> **ASSIGNMENT**: Every record should be copied exactly, except that pictures are to be omitted.

(Dataset entries)
BEGIN
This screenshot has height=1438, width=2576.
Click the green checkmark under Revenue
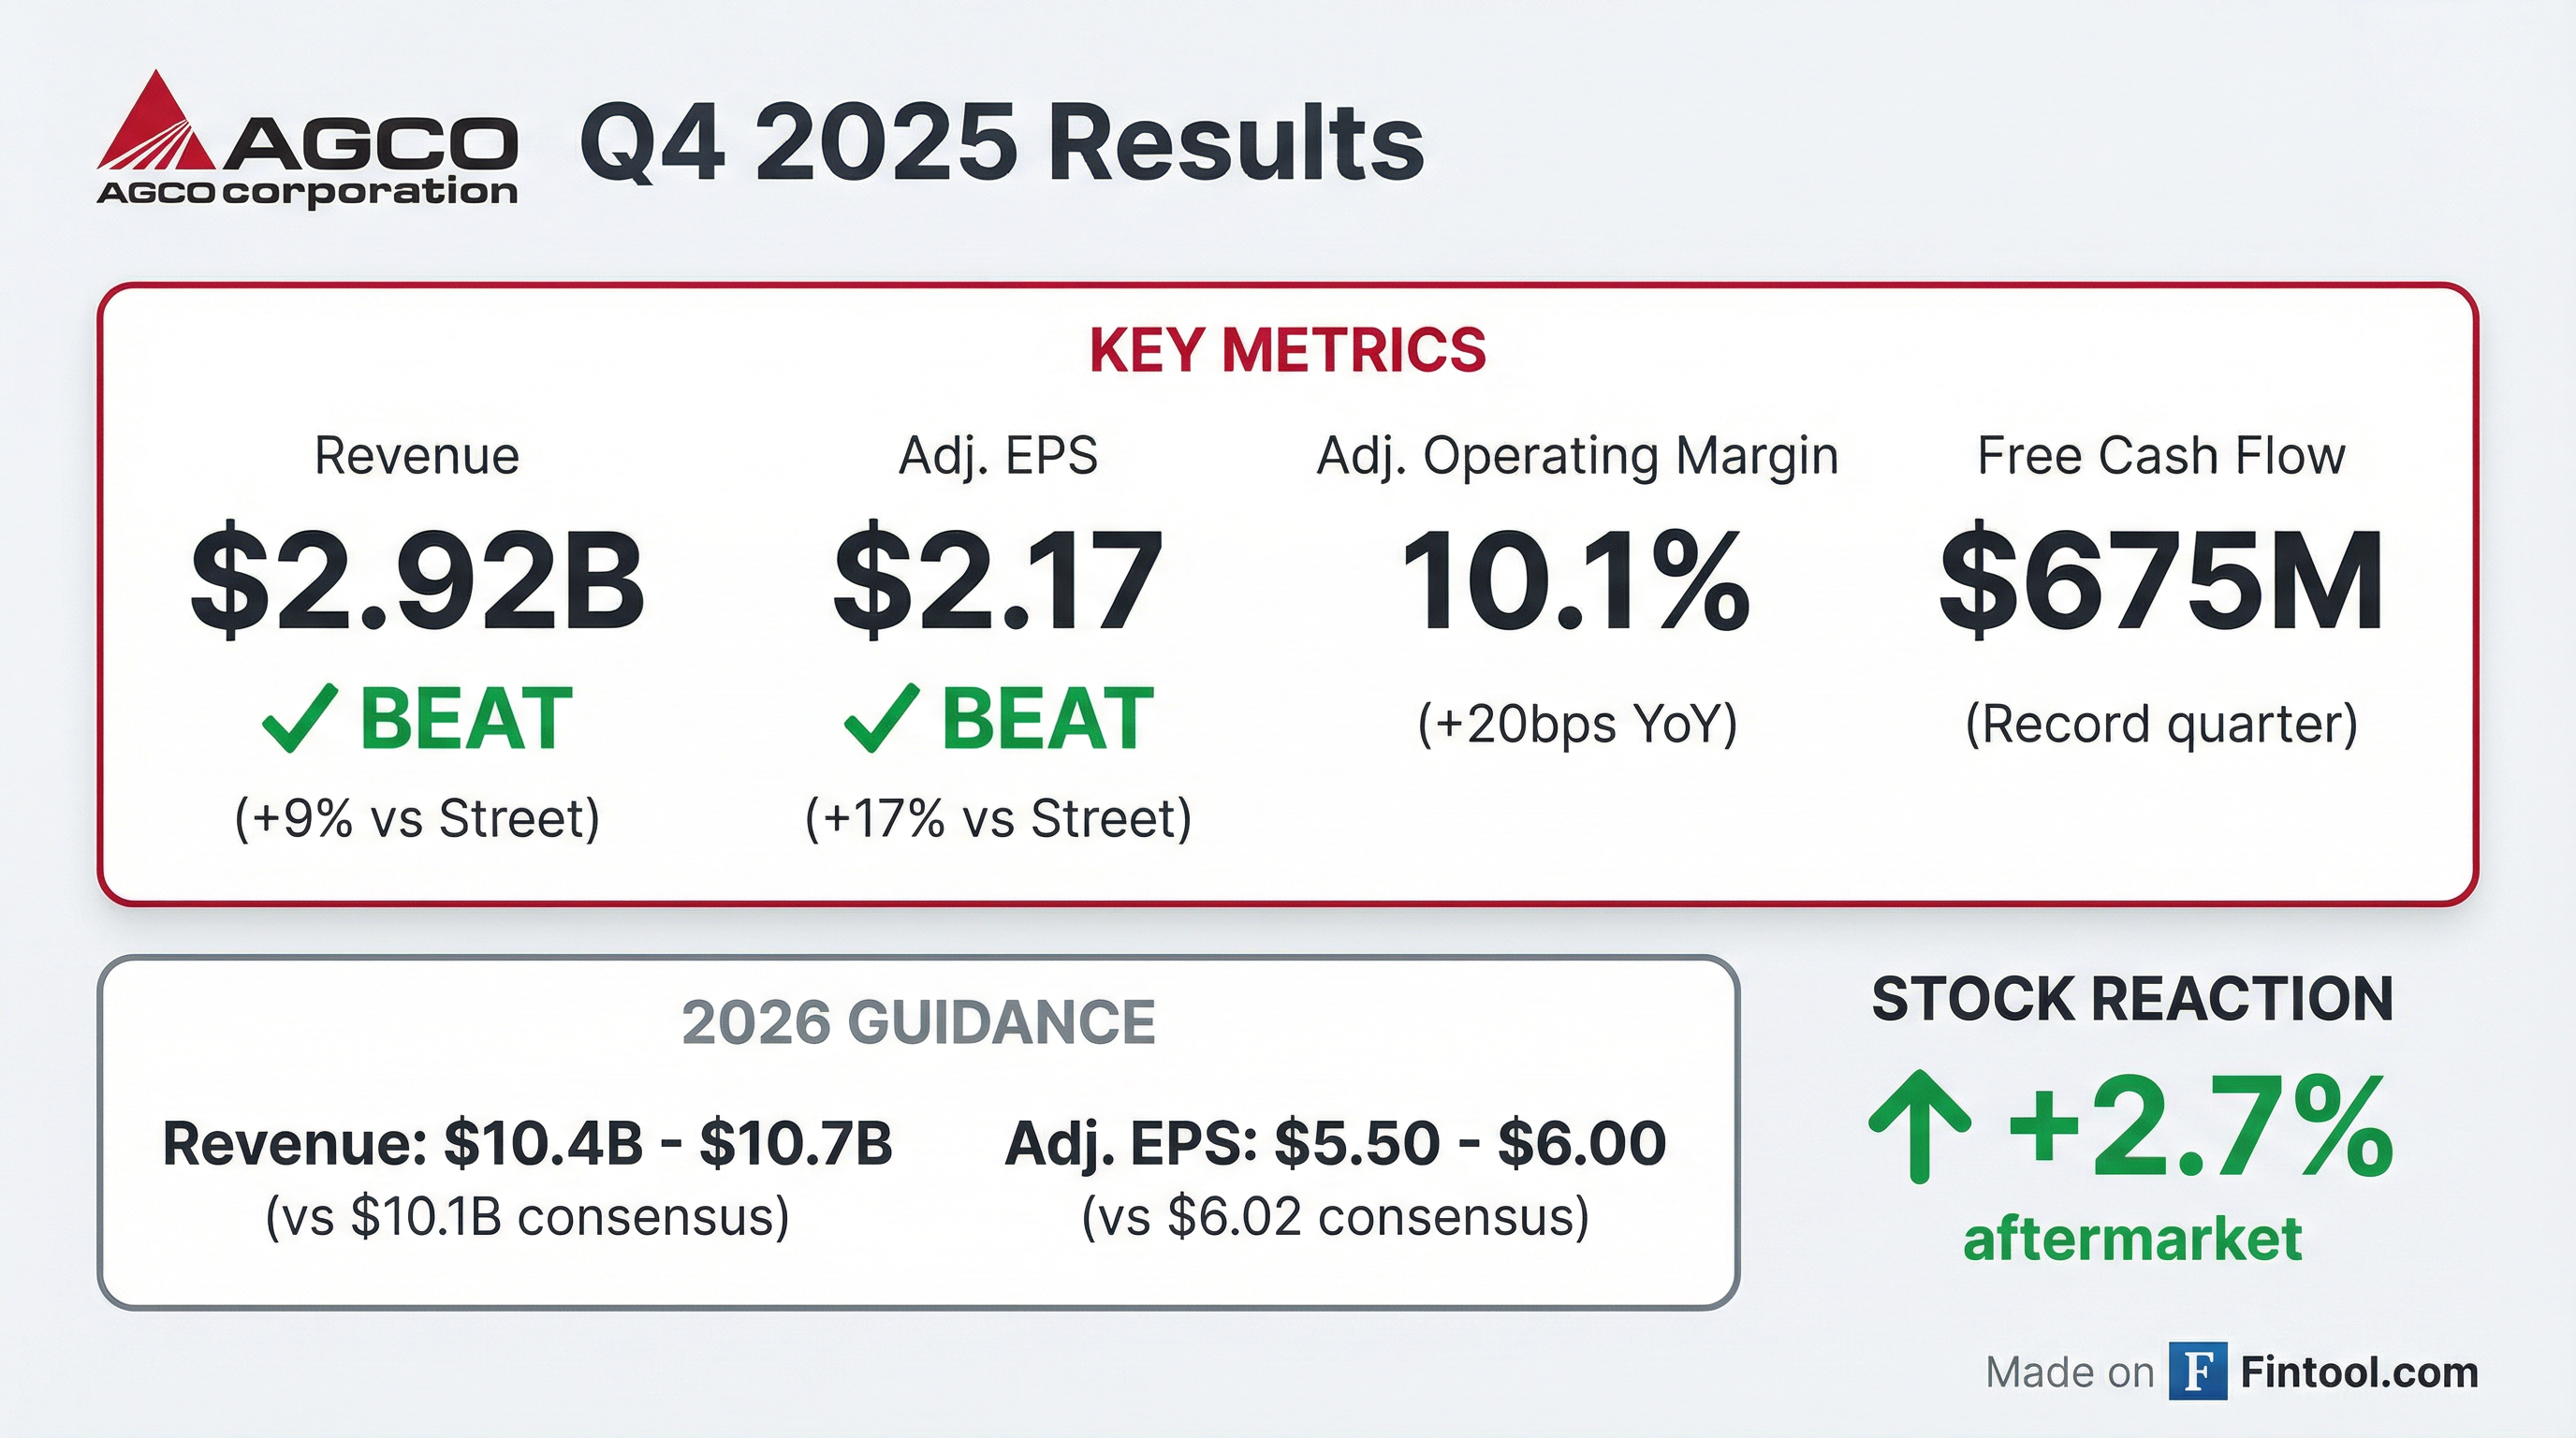click(298, 718)

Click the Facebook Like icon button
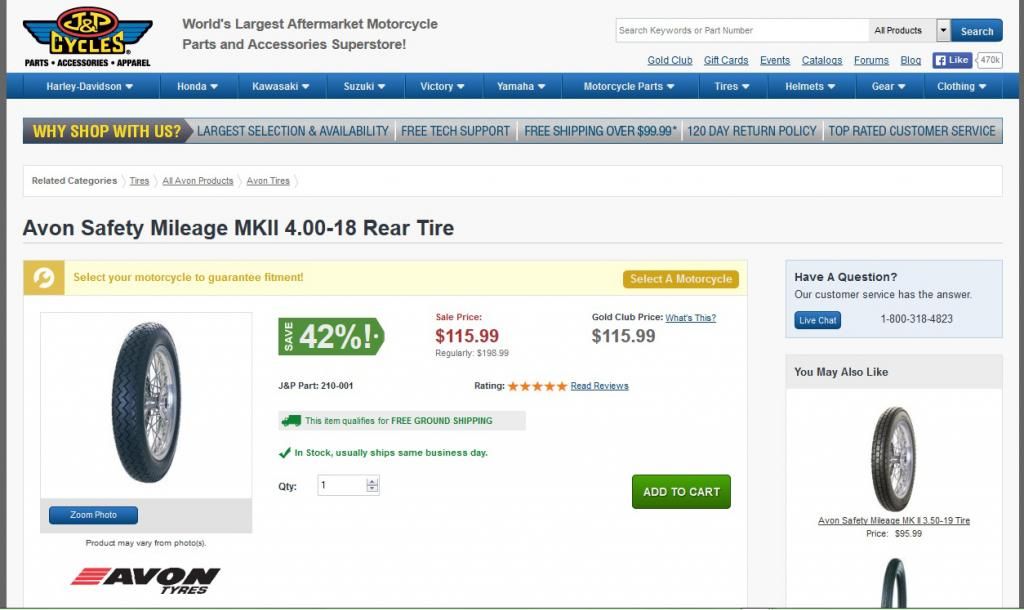(953, 60)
END
> **WRITTEN RESPONSE**:
This screenshot has height=1438, width=2576.
Click the green checkmark under Revenue
click(298, 718)

Click the Facebook Like icon button
(953, 60)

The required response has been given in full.